One has, I think, to go through a conceptual turn-around in general ontology somewhat like the one Newton executed for physics. Aristotelian physics made motion problematic and rest unproblematic. The question then was: "Why is there motion (here, or there, or at all) rather than rest? Newton saw that motion was no more problematic than rest. What had to be explained was change: from motion to rest, or conversely. Similarly, in general ontology one has to understand that existence is, in general, no more problematic than non-existence. Existence isn't somehow "harder" or inherently less likely than non-existence.

-Dallas Willard, "Language, Being, God, and the Three Stages of Theistic Evidence", in Moreland, J.P. and Kai Neilsen, Does God Exist? The Great Debate (Prometheus, 1993).

Comments

Leo said…
Not bad.
Marc Belcastro said…
EA:

Hey there. Hope life is well.

Quick question. How would you compare Willard's consideration with Swinburne's, where the latter essentially suggests that non-existence is simpler and therefore more probable than existence?

Although it appears sensible to suppose that a hypothesis which postulates fewer entities is, on balance, simpler and thus more probable than a hypothesis which postulates more entities, but do you think we can transfer the underlying rationale to an evaluation of a hypothesis which postulates no entities and a hypothesis which postulates at least one entity?
exapologist said…
Hi Marc,

Good to hear from you.

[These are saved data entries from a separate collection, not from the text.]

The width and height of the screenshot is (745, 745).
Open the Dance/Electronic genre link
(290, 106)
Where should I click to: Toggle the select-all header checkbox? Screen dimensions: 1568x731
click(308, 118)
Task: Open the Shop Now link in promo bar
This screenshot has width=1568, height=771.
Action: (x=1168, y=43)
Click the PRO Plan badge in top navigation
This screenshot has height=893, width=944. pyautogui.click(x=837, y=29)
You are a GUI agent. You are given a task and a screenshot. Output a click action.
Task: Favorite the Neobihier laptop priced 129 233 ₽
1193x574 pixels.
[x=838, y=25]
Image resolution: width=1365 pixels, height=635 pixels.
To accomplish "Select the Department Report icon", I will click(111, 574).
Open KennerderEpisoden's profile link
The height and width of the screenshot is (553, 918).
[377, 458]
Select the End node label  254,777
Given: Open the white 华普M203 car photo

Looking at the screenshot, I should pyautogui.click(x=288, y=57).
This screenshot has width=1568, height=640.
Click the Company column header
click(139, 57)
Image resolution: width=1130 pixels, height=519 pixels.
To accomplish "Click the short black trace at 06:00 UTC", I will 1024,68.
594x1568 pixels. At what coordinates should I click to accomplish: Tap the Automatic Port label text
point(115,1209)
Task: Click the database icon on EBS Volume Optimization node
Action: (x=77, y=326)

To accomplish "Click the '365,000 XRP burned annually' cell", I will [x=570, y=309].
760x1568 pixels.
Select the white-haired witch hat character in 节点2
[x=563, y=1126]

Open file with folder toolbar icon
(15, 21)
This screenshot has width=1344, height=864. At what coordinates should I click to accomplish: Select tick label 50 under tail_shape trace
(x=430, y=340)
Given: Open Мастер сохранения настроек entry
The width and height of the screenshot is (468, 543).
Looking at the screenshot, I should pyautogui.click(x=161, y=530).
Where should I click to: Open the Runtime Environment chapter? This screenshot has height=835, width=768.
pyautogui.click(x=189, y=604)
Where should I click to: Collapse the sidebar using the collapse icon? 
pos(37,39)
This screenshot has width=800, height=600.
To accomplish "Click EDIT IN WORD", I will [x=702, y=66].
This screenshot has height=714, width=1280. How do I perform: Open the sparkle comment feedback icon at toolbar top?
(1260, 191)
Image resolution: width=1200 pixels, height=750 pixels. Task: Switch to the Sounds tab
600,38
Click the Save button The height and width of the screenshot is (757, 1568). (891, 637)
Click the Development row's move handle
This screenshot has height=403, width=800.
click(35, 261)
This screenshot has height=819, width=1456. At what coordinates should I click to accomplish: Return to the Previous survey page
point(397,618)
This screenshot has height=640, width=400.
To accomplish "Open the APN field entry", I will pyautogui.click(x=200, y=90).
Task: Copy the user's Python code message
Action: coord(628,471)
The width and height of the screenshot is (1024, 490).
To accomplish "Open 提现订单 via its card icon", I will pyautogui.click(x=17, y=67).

I'm agnostic on this issue. Considerations that push me to the middle are (i) David Lewis's short argument that qualitative parsimony is a weightier criterion than quantitative parsimony, and (ii) the van Inwagen/Lowe argument that the probability of there being no beings is 0. You've probably read it, but their argument can be found in their paper, "Why Is There Anything At All?", Proceedings of the Aristotelian Society 70: 95-110.